## Trecho do texto
⟨

Abertura de Créditos Especiais. O art. 96 do Código de Contabilidade estabelece que a duração dos créditos especiais será a determinada na lei que os autorizar, e, no caso de omissão, o de dois exercícios, observada a disposição do art. 40. O que o art. 40 dispõe é o seguinte: “ Os créditos especiais, que, em virtude de disposição de lei, vigoram por vários exercícios, serão regulados, nos primeiros, pelo sistema de gestão anual, transportando-se de um a outro ano financeiro os saldos apurados e as despesas empenhadas até 31 de dezembro, referentes a serviços ou fornecimentos não efetuados até então; mas, no último exercício vigorarão, como os demais créditos, até 31 de março”.

     Ora, a lei, que aprovou os contratos, não determinou a duração dos créditos que autorizou o Executivo a abrir para o pagamento dos serviços e fornecimentos a que a Revista do Supremo Tribunal se obrigou em todo o decurso do contrato. A lei foi evidentemente omissa neste ponto. Portanto, a duração dos créditos especiais, autorizados pela lei retificativa do contrato, não pode ultrapassar o período de dois exercícios. Nem é possível que seja de outra maneira, pois quer se trata de despesas incertas no seu quantum, e mesmo na sua essência, porquanto trata-se de um contrato que pode ser executado e pode não o ser, e de despesas que só se conhecem depois de realizadas.

     O crédito especial é um crédito de uma quantia determinada que fica destinada ao pagamento de um também determinado serviço, e por conta do qual se vão fazendo pagamentos, que vão sendo debitados à proporção que são feitos. Ao Governo é impossível, e mesmo vedado abrir créditos indeterminados. É o que diz o art. 86 do Código de Contabilidade: “Abertura de crédito é a fixação, em ato do Poder Executivo, das importâncias necessárias a despesas públicas não computadas, ou insuficientemente dotadas nas leis do orçamento”. A prevalecer a ideia contrária, como se trata de um contrato celebrado com o prazo de 25 ou de 50 anos (conforme se interprete a cláusula relativa), seria mister que o Governo avaliasse as despesas relativas a esses 25 ou 50 anos, e abrisse o crédito da importância total para, por conta dele, irem se fazendo os pagamentos parciais.

     Evidentemente, seria absurdo que assim se procedesse. Portanto, o Governo só pode abrir o crédito para atender às despesas relativas a dois exercícios, consoante o disposto no art. 96 do Código de Contabilidade. Notáveis jurisconsultos, cujos pareceres a empresa ofereceu ao Governo, dizem que os créditos especiais, votados pelo Congresso para um serviço contratado, têm, segundo a legislação em vigor desde o tempo do Império, e no domínio da República, a duração dos contratos.

     Por maior que seja o meu constrangimento em divergir de tão abalizadas opiniões, sou, todavia, forçado a dissentir. Não me parece acertado afirmar-se que, segundo a legislação da República, os créditos especiais, votados pelo Congresso para um serviço contratado, têm a duração do contrato. Os dispositivos citados em apoio desta asserção são a lei e o Código de Contabilidade Pública. Mas nenhum dos dispositivos invocados (art. 80, § 3º, 2ª alínea da Lei, e art. 96 do Código) autoriza essa conclusão, por quanto o que ambos dizem, repetindo-se, é que, como já vimos, a duração desses créditos será a determinada na lei que os autorizar, e, no caso de omissão, a de dois exercícios. Estão muito longe de dizer o que asseguram os notáveis jurisconsultos, isto é, que os créditos têm a duração dos contratos.

⟩

Entradas de posição dos itens
⟨

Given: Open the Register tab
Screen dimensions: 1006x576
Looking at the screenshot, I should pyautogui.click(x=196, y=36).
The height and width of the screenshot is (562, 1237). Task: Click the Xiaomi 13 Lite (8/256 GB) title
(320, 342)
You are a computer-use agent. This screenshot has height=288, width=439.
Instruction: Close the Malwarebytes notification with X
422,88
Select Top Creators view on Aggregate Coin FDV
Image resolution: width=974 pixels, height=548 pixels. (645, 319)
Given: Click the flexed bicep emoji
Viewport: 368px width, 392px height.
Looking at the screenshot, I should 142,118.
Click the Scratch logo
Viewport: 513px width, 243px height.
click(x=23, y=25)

⟩
⟨

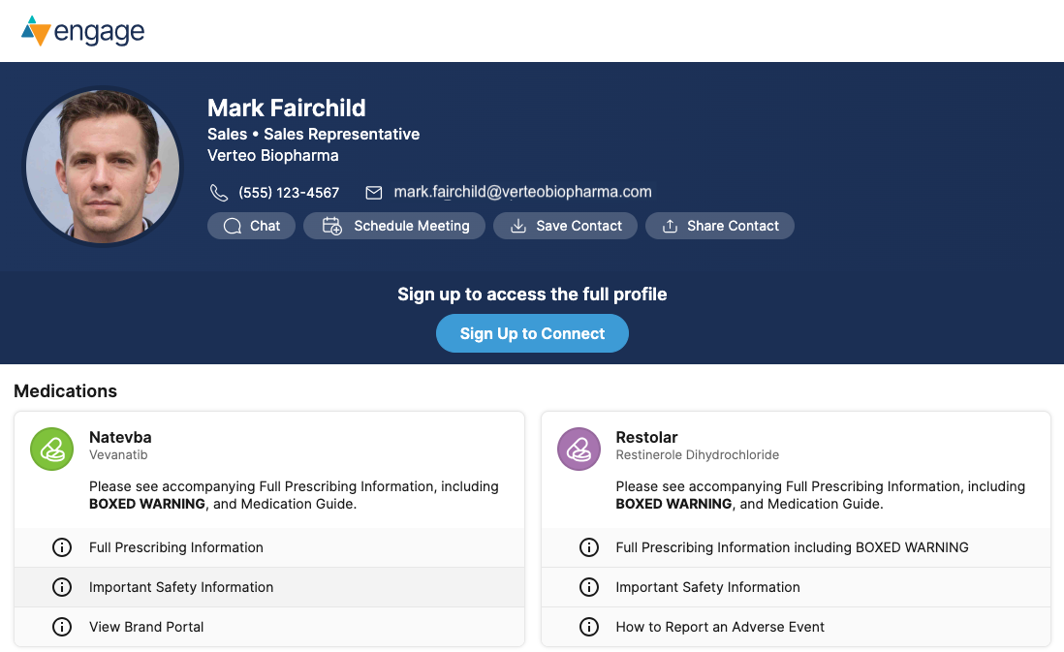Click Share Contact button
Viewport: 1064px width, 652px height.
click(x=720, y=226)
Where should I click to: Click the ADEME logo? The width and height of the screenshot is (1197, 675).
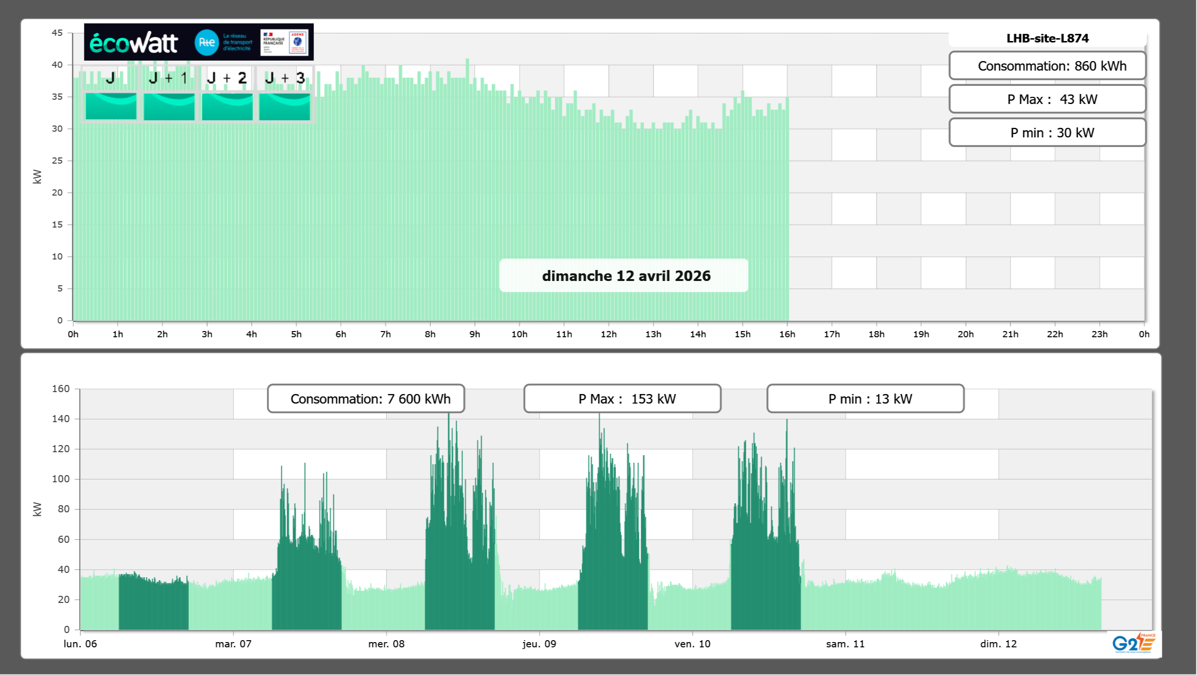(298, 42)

⟩

## Instruções da tarefa
Retorne, sem qualquer alteração, o segmento do trecho sobre créditos especiais que se inicia pelas palavras "Ora, a lei, que" e se encerra com "depois de realizadas.".

## Resposta da tarefa
Ora, a lei, que aprovou os contratos, não determinou a duração dos créditos que autorizou o Executivo a abrir para o pagamento dos serviços e fornecimentos a que a Revista do Supremo Tribunal se obrigou em todo o decurso do contrato. A lei foi evidentemente omissa neste ponto. Portanto, a duração dos créditos especiais, autorizados pela lei retificativa do contrato, não pode ultrapassar o período de dois exercícios. Nem é possível que seja de outra maneira, pois quer se trata de despesas incertas no seu quantum, e mesmo na sua essência, porquanto trata-se de um contrato que pode ser executado e pode não o ser, e de despesas que só se conhecem depois de realizadas.